用于CUT&RUN的峰值检测方法基准测试

Benchmarking peak calling methods for CUT&RUN.

作者信息

Nooranikhojasteh Amin, Tavallaee Ghazaleh, Orouji Elias

机构信息

Princess Margaret Cancer Centre, University Health Network (UHN), Toronto, ON M5G 1L7, Canada.

出版信息

Bioinformatics. 2025 Jul 1;41(7). doi: 10.1093/bioinformatics/btaf375.

DOI:10.1093/bioinformatics/btaf375

PMID:40569178

Abstract

MOTIVATION

Cleavage Under Targets and Release Using Nuclease (CUT&RUN) has rapidly gained prominence as an effective approach for mapping protein-DNA interactions, especially histone modifications, offering substantial improvements over conventional chromatin immunoprecipitation sequencing (ChIP-seq). However, the effectiveness of this technique is contingent upon accurate peak identification, necessitating the use of optimal peak calling methods tailored to the unique characteristics of CUT&RUN data.

RESULTS

Here, we benchmark four prominent peak calling tools, MACS2, SEACR, GoPeaks, and LanceOtron, evaluating their performance in identifying peaks from CUT&RUN datasets. Our analysis utilizes in-house data of three histone marks (H3K4me3, H3K27ac, and H3K27me3) from mouse brain tissue, as well as samples from the 4D Nucleome database. We systematically assess these tools based on parameters such as the number of peaks called, peak length distribution, signal enrichment, and reproducibility across biological replicates. Our findings reveal substantial variability in peak calling efficacy, with each method demonstrating distinct strengths in sensitivity, precision, and applicability depending on the histone mark in question. These insights provide a comprehensive evaluation that will assist in selecting the most suitable peak caller for high-confidence identification of regions of interest in CUT&RUN experiments, ultimately enhancing the study of chromatin dynamics and transcriptional regulation.
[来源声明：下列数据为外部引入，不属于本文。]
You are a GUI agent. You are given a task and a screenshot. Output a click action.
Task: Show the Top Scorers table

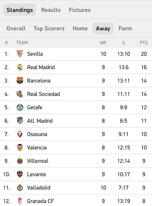point(49,28)
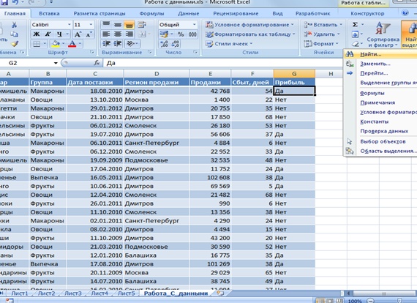The image size is (417, 303).
Task: Toggle italic formatting (К) button
Action: pyautogui.click(x=48, y=34)
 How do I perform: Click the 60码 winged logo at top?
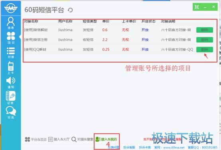[x=11, y=8]
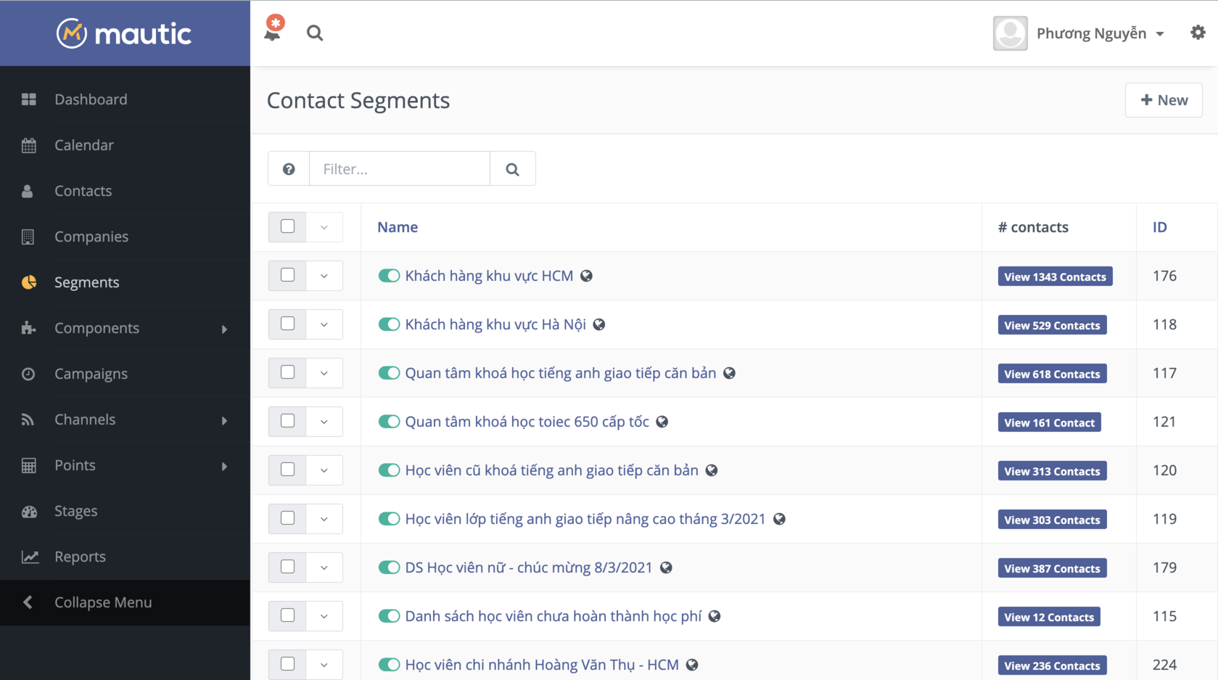
Task: Click the New segment button
Action: click(x=1164, y=100)
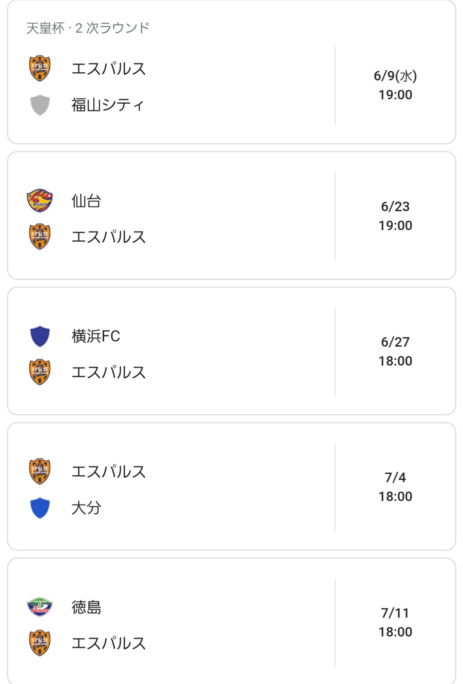Viewport: 463px width, 684px height.
Task: Select the 仙台 team name
Action: [86, 201]
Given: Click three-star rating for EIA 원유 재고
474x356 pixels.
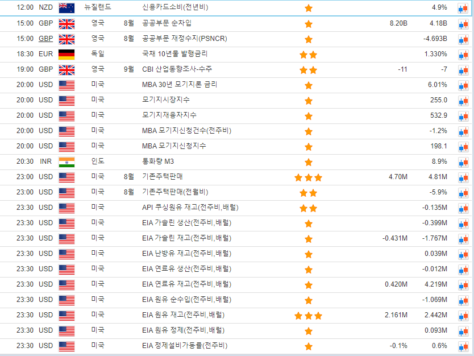Looking at the screenshot, I should pyautogui.click(x=308, y=316).
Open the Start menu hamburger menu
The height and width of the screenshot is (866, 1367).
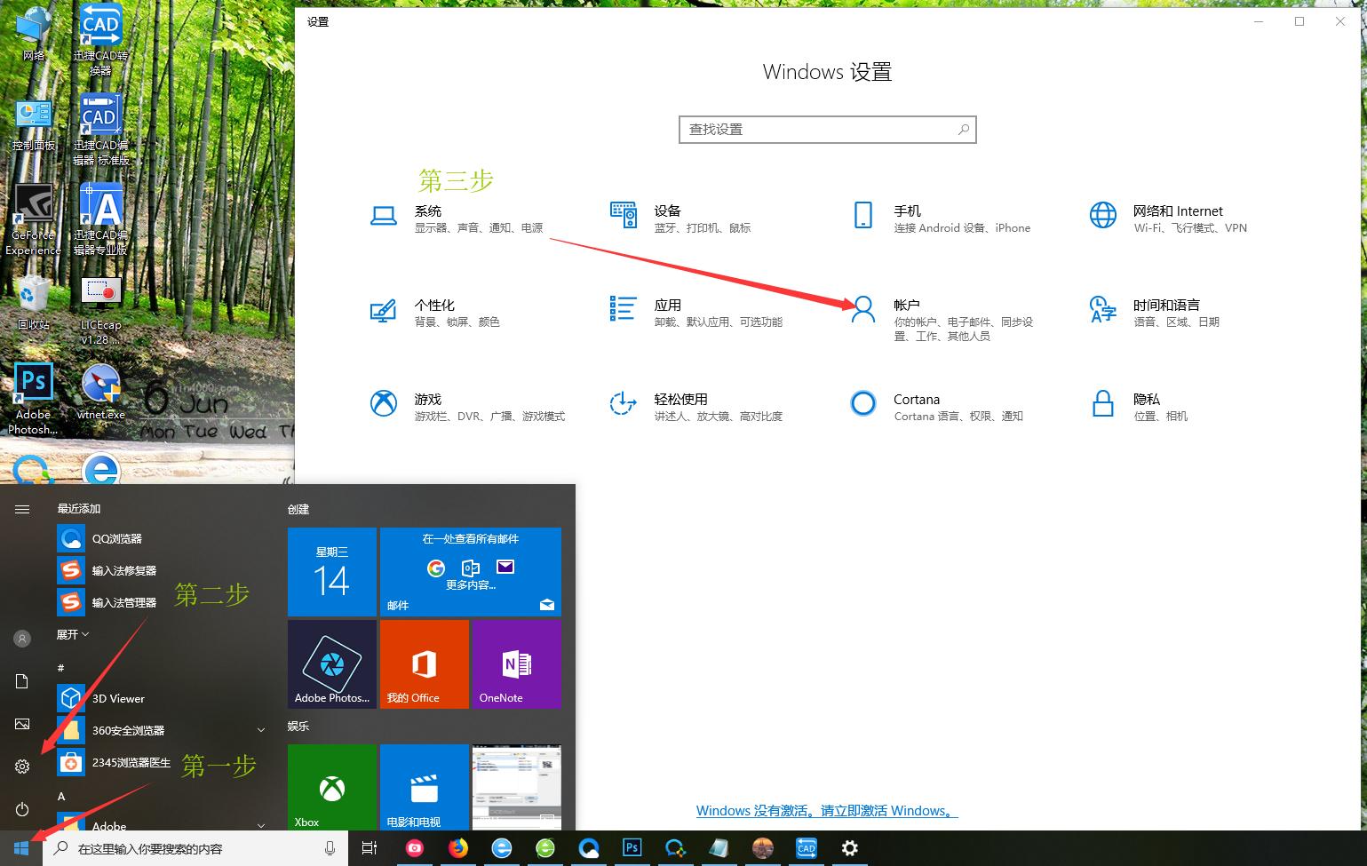coord(21,509)
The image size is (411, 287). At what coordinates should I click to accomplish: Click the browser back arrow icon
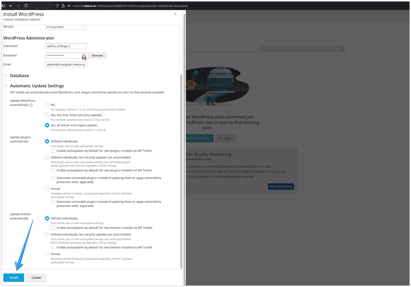11,6
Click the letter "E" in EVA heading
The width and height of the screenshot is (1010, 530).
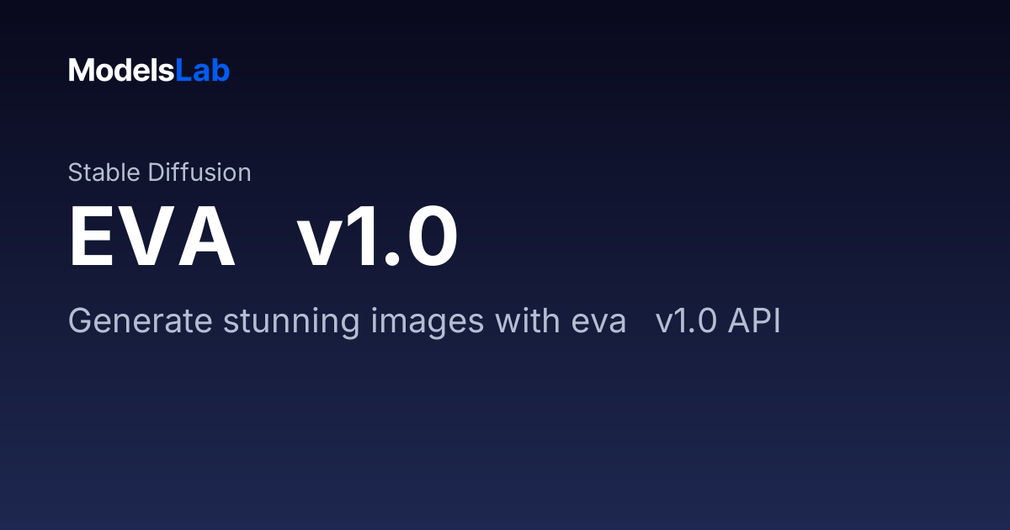pos(92,238)
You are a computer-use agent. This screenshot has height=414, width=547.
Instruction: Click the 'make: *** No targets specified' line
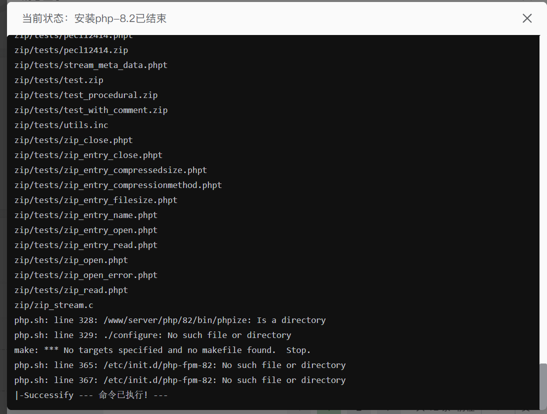point(163,350)
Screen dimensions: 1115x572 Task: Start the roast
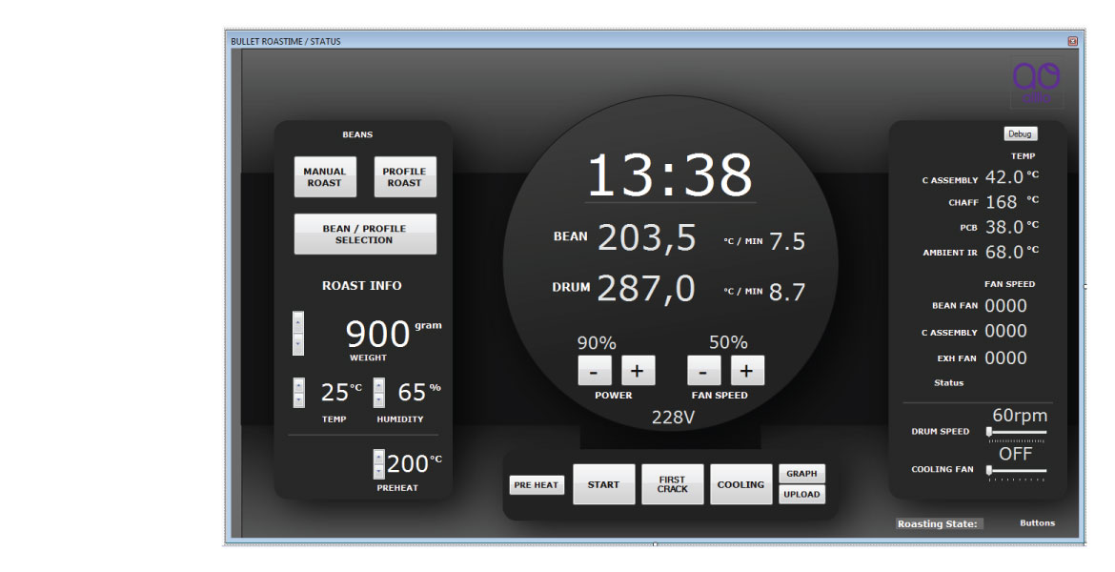point(603,484)
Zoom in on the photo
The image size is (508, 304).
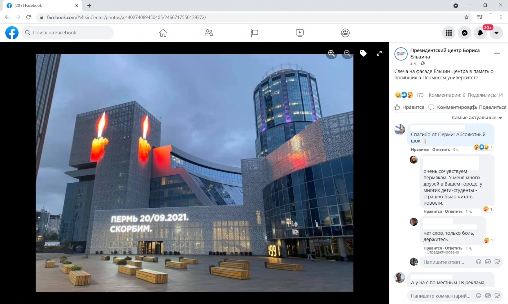pyautogui.click(x=331, y=53)
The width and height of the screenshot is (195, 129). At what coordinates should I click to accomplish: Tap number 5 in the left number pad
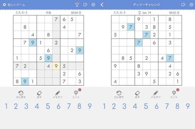(x=48, y=106)
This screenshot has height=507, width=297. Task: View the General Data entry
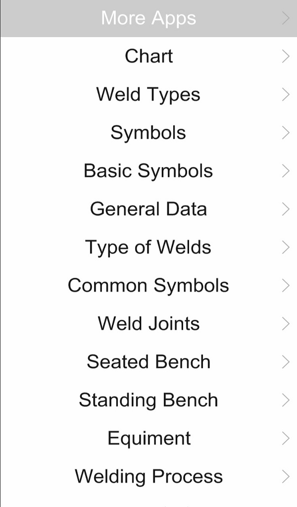pyautogui.click(x=149, y=209)
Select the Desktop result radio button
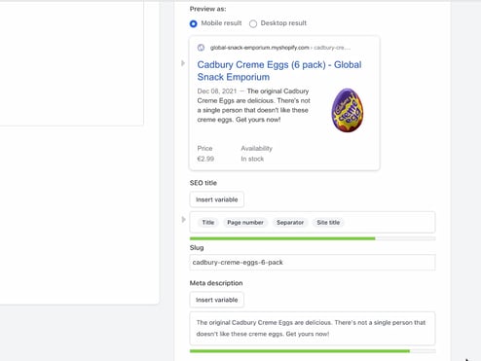Image resolution: width=481 pixels, height=361 pixels. (253, 23)
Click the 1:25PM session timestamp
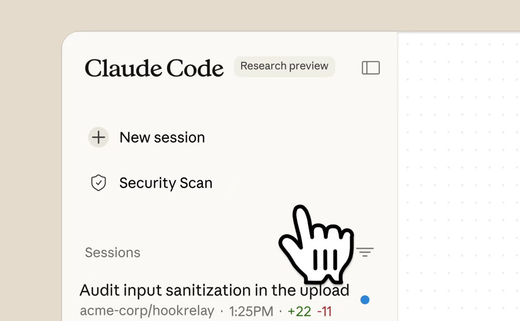Image resolution: width=520 pixels, height=321 pixels. tap(251, 311)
AVAILABILITY AND IMPLEMENTATION

The CUT&RUN data generated in this study have been deposited in the Gene Expression Omnibus (GEO) under the accession number GSE282809. All the 4D Nucleome datasets can be obtained from the 4D Nucleome Data Portal (https://data.4dnucleome.org/). All scripts used for data processing, figure generation, and analysis are available in the following GitHub repository: https://github.com/OroujiLab/CUTandRun_Peak_Calling/, and have also been archived on Zenodo.

摘要

动机

靶向切割与核酸酶释放技术（CUT&RUN）作为一种绘制蛋白质-DNA相互作用（尤其是组蛋白修饰）的有效方法迅速崭露头角，相较于传统的染色质免疫沉淀测序（ChIP-seq）有显著改进。然而，该技术的有效性取决于准确的峰识别，这需要使用针对CUT&RUN数据独特特征量身定制的最佳峰检测方法。

结果

在此，我们对四种著名的峰检测工具MACS2、SEACR、GoPeaks和LanceOtron进行基准测试，评估它们从CUT&RUN数据集中识别峰的性能。我们的分析利用了来自小鼠脑组织的三种组蛋白标记（H3K4me3、H3K27ac和H3K27me3）的内部数据以及4D核体数据库中的样本。我们基于诸如检测到的峰数量、峰长度分布、信号富集以及生物重复间的可重复性等参数系统地评估这些工具。我们的发现揭示了峰检测效率存在显著差异，每种方法根据所涉及的组蛋白标记在灵敏度、精度和适用性方面展现出不同的优势。这些见解提供了全面的评估，将有助于选择最合适的峰检测工具，以在CUT&RUN实验中高置信度地识别感兴趣区域，最终加强对染色质动力学和转录调控的研究。